This blog is mainly about the governance and future of policing and crime services. (Police & Crime Commissioners feature quite a lot.) But there are also posts about the wider justice system. And because I am town councillor and political activist, local & national issues are covered a little, as well.

Tuesday, December 17, 2013

17 ways to assess your PCC

A few days ago, I wrote a blog about how the performance of PCCs might be assessed. You can read it here. I have now had a chance to think of 17 ways in which PCCs might be comprehensively measured. Here they are:
  1. Given that they are elected, PCCs should first be measured against what they promised to achieve in their campaign literature / manifesto. This of course was hugely variable with some campaign statements talking about whisky, hops & scented roses and nothing about policing or crime. Others made such vague statements to make it almost impossible to assess their progress. But it is where I would start.
  2. They should of course be assessed against their legally defined role. On the Gov.UK site this is defined as "PCCs are elected to make sure that local police meet the needs of the community". So how is your PCC operationalising that measure? Their role is more than simply that of course...
  3. One of the tasks of a PCC is to appoint an effective (if not superlative) Chief Constable. So one measure of a PCC is just how good the appointed Chief Constable is. Not all PCCs will do this (although I suspect most will in the course of their tenure). And how do you measure the 'goodness' of a Chief Constable?
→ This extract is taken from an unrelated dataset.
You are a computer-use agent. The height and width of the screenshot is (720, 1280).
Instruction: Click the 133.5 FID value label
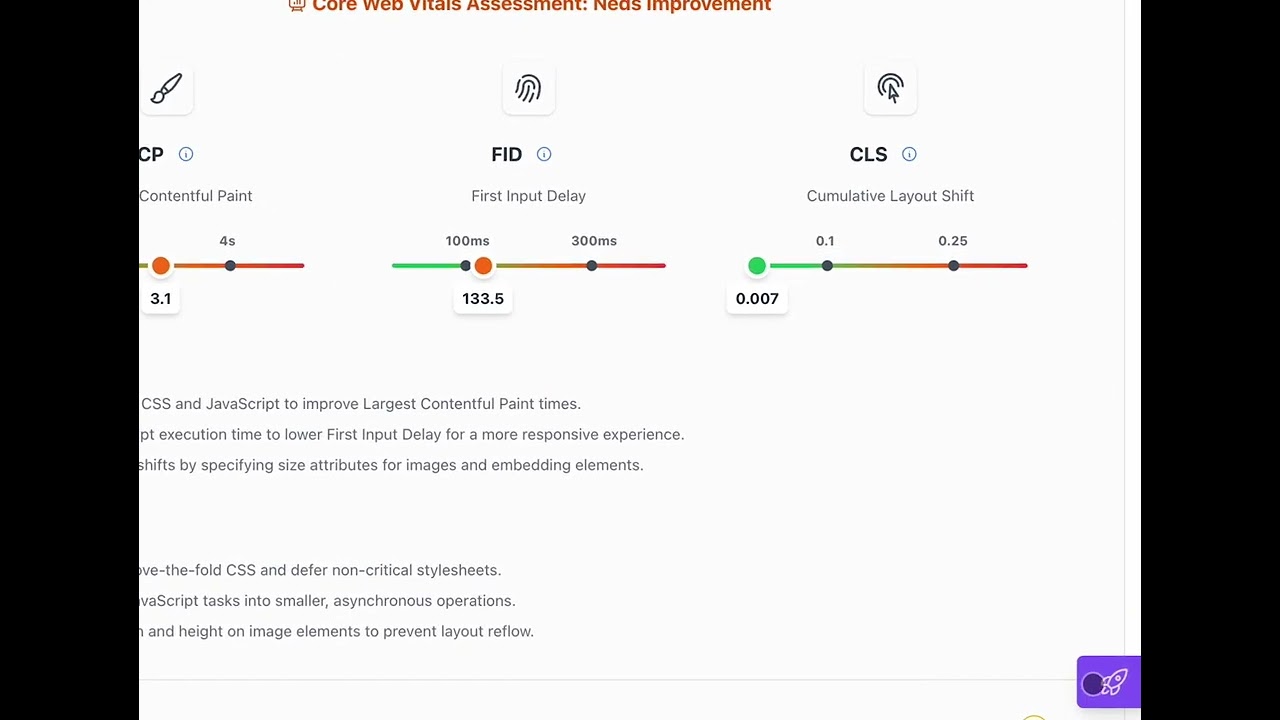coord(483,298)
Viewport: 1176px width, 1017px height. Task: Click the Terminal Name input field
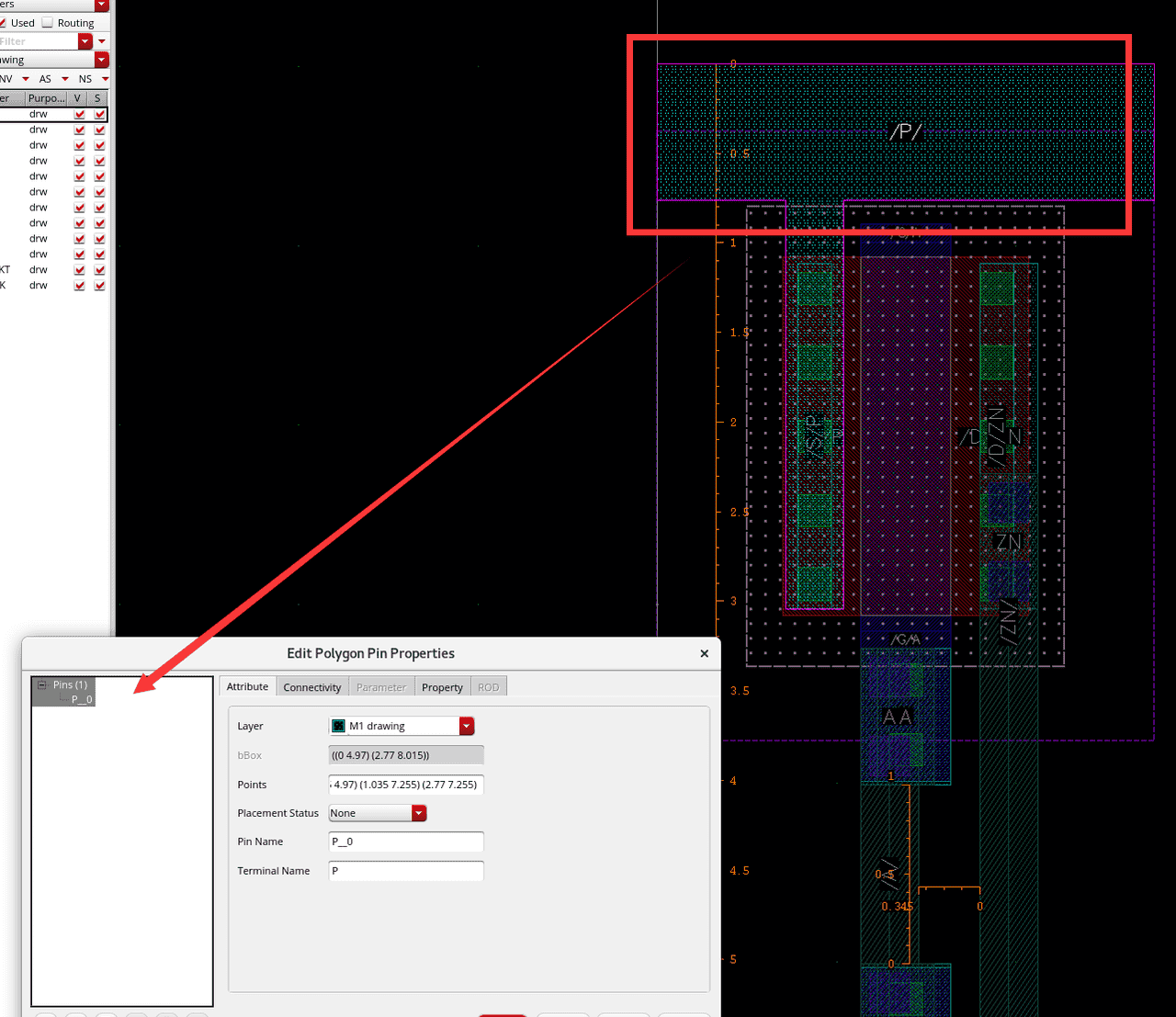coord(406,871)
Answers on a postcard please...
  4. An allied measure to this, I would contend, is the quality of the relationship between a PCC and their CC. Judging this of course is hard to do although we can see evidence of where the relationships have been somewhat, shall we say, strained... However there would be occasions where both PCC and CC are present which could provide some (body language?) indicators of the quality of this relationship, perhaps.
  5. Another key task is setting a robust budget that matches the police & crime plan. Is there consistency between budget and plan. Is the plan working?
  6. As my previous blog has said, the link between PCC action and reductions in actual crime is at best tenuous... but of course it may be that is how the voting public may well judge the success of the PCC in question. But all crime or certain categories? 
  7. Public engagement is surely something to pay attention to: the best PCCs will be out meeting their public and engaging them in a dialogue about the future of policing and crime in their area. This can be measured purely on the basis of volume: has the PCC been 'out there'? Moreover can they evidence paying attention to what their public have said and acted upon their concerns? 
  8. Whilst the PCC has limited influence over what the constabulary does, they do all manage their Office for the Police & Crime Commissioner. So one measure of a PCC is how well do they run their own ship? Is the OPCC effective, efficient, transparent etc?
  9. All PCCs are bound by the 7 Nolan Principles and their Oath. (Here is a link to the Cheshire PCC's website with this information). One way to assess a PCC is to see if their integrity measures up well against these principles & oath.
  10. Of course, while they made their campaign promises, new issues arise and the deft PCC will be able to respond to them with elan. But how do you actually measure what I will call 'strategic responsiveness'
  11. Another measure is mere presence: have they been around enough? Or have they carried on being a councillor and/or part time PCC? Have they ensconced themself onto various national bodies and spent too much time away from the area?
  12. Although I am not sure again how this might be measured (perhaps a 360 degree process?), but has the PCC engaged successfully in partnership and collaborative initiatives? By their presence and contribution have they helped the teams become more than the sum of their individual parts? Or not...
  13. Have they commissioned the 'and crime' services successfully? Is the performance of these various suppliers evidencing effective commissioning and management processes, or not? 
  14. Has the PCC developed a positive public profile? Do people know who the PCC is, what they do and stand for...maybe even what they look like? 
  15. A crude measure in 2016 (assuming we still have PCCs then) will be whether more people come out to vote. That at least would be a numeric measure of their impact.
  16. How many complaints has the PCC had to deal with? Have they been subject to any kind of audit / action by the Police & Crime Panel?
  17. Has the PCC themself paid any attention at all to the need for the public to have a way of measuring their performance? Has the PCC ever invited feedback on how well they are doing and what they might do to improve? Does the PCC provide any data to the public which would help citizens do this? In short, does the PCC care about making their performance public?
So those are my 17 measures. What would you add

...and 18. They are kind to children and animals - especially police dogs! #Dontditchthedogs

1 comment:

  1. Interesting list. I think rather my number 18 would be to ask the opinion of those serving within each Force. All ranks, all roles. They see a side no one else does & its part of the picture.